# Outsourcing Woodworking



## woodworker33 (Mar 11, 2014)

I handcraft small home decor wood products and recently my business is starting to grow but I'm finding myself hard to keep up with the demand. I am in Los Angeles, I was wondering if someone can recommend a CNC or hand woodworking place that I can outsource some of my work to. I'd prefer a local place, but also consider places within the US.

Thanks in advance!


----------



## ArlinEastman (May 22, 2011)

Just want kind of work are your requiring? I think these guys would want to know.

I do not do any flat work just turning which is wonderful to do.


----------



## JAAune (Jan 22, 2012)

My company does CNC and laser work for other woodshops (mostly guitar parts at the moment) but we're located far away in Illinois.
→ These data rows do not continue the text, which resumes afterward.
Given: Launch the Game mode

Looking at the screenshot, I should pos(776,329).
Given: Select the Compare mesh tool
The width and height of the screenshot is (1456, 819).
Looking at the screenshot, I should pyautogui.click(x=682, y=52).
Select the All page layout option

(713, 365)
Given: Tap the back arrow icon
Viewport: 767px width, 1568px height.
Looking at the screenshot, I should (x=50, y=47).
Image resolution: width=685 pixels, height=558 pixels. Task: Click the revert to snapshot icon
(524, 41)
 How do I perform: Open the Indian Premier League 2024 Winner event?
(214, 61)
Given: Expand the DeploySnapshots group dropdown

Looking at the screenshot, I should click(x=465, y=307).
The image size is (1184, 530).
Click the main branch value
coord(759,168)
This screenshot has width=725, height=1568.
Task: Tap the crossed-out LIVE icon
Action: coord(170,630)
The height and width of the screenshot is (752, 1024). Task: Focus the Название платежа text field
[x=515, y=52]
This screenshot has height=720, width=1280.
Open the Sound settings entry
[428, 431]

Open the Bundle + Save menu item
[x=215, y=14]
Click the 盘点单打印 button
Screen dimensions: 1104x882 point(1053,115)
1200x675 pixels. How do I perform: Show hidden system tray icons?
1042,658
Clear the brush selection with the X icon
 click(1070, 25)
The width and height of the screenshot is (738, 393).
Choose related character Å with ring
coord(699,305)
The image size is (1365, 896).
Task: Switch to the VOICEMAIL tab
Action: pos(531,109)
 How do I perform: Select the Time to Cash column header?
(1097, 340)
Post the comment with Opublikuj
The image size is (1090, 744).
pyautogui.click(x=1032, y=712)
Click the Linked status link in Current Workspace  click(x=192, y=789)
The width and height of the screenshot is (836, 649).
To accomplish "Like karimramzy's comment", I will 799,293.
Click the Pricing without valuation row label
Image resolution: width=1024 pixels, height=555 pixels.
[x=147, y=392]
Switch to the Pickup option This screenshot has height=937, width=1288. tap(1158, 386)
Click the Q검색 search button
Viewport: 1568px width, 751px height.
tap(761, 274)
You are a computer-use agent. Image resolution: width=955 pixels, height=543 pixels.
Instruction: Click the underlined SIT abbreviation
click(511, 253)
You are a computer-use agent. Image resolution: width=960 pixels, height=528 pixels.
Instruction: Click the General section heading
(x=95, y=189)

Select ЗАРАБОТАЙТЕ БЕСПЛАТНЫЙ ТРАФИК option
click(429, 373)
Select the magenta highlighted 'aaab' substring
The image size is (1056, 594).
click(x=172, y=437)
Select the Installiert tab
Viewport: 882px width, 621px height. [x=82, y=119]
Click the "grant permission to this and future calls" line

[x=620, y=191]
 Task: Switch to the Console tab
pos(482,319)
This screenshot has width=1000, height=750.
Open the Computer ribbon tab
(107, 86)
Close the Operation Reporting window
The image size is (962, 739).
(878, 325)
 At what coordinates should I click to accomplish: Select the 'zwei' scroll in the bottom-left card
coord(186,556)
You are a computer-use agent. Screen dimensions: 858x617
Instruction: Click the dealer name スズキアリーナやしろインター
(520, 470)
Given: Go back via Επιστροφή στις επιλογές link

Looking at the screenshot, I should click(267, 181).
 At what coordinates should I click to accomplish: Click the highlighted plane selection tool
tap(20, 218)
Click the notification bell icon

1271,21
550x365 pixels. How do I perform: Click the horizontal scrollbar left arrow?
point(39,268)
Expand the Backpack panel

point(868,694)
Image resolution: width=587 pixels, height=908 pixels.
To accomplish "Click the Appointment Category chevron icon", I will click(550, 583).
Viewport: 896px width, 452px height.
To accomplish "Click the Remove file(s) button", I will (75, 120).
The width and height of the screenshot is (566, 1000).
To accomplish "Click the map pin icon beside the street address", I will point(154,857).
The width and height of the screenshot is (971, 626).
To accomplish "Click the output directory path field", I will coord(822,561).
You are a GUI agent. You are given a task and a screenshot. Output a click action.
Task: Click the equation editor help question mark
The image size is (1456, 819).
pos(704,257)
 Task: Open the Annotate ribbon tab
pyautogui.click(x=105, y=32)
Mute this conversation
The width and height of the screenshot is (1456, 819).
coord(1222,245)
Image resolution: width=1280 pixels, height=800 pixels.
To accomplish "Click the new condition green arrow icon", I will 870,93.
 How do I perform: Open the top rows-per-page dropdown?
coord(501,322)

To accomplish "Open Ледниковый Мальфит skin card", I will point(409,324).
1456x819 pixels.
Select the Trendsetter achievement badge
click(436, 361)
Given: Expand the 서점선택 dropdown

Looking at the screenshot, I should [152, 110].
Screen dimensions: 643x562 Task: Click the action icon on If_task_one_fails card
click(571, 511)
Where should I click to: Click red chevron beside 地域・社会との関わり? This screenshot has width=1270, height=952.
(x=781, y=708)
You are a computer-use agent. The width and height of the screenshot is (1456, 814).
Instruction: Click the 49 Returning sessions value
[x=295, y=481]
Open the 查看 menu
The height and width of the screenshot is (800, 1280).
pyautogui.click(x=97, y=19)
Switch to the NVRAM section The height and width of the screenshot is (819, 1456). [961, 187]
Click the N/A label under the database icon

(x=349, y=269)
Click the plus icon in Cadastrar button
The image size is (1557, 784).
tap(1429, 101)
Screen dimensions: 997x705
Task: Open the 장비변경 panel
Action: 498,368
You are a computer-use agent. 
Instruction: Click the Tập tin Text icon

I'm sure there are others doing the same in California but I wouldn't know who they are.

Check 100Kgarages.com and see if any wood fab shops come up in your area. Alternatively, contact ShopBot, Universal Laser and Epilog to see if they can forward you to shops that might do the work you need.


----------



## DLCW (Feb 18, 2011)

woodworker33,

I do this type of work all the time for other businesses. What type of cutting/milling/machining are you looking to have done?

i am located in northeastern WA state. I can set up very reasonable shipping if the quantities are there.

Don


----------